#### [Problem description]
Extract the lines from the line with "svibanj 2025 (669, 699)" to the line with "listopad 2021 (671, 1436)", inclusive, and repeat them verbatim.

[Start The data]

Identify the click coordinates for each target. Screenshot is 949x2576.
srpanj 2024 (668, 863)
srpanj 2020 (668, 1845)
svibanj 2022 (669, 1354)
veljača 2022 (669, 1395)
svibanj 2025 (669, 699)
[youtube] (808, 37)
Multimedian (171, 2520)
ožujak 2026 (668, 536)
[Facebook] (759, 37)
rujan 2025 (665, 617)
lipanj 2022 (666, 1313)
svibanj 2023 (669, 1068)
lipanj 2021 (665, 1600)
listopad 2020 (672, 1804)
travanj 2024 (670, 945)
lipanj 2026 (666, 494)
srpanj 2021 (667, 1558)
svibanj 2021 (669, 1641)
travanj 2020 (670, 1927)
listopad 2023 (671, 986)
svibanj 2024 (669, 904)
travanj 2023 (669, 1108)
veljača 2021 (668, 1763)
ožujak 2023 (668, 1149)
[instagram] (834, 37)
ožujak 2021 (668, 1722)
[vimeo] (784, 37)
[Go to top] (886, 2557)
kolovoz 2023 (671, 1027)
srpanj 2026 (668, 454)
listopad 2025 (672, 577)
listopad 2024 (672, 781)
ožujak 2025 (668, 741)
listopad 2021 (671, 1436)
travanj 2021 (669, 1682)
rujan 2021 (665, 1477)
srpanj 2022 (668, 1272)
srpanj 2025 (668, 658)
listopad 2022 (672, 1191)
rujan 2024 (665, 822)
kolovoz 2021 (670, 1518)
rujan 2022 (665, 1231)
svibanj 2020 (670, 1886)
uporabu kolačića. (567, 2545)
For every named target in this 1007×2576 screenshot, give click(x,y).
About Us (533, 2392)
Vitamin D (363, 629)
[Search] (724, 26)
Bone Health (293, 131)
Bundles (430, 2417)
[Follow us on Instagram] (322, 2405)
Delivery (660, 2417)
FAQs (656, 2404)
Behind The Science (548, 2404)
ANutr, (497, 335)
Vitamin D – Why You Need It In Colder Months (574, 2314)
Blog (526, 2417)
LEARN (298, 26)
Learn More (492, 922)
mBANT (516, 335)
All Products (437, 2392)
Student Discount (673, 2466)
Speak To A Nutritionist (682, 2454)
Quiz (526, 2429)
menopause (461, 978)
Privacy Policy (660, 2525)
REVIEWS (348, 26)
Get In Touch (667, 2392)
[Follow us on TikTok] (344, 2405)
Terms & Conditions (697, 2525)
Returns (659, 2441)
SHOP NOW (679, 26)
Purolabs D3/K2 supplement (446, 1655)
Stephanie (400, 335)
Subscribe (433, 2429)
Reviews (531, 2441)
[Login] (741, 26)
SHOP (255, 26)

[End The data]

#### [Correct result]
svibanj 2025 (669, 699)
[youtube] (808, 37)
Multimedian (171, 2520)
ožujak 2026 (668, 536)
[Facebook] (759, 37)
rujan 2025 (665, 617)
lipanj 2022 (666, 1313)
svibanj 2023 (669, 1068)
lipanj 2021 (665, 1600)
listopad 2020 (672, 1804)
travanj 2024 (670, 945)
lipanj 2026 (666, 494)
srpanj 2021 (667, 1558)
svibanj 2021 (669, 1641)
travanj 2020 (670, 1927)
listopad 2023 (671, 986)
svibanj 2024 (669, 904)
travanj 2023 (669, 1108)
veljača 2021 (668, 1763)
ožujak 2023 (668, 1149)
[instagram] (834, 37)
ožujak 2021 (668, 1722)
[vimeo] (784, 37)
[Go to top] (886, 2557)
kolovoz 2023 (671, 1027)
srpanj 2026 (668, 454)
listopad 2025 (672, 577)
listopad 2024 (672, 781)
ožujak 2025 (668, 741)
listopad 2021 (671, 1436)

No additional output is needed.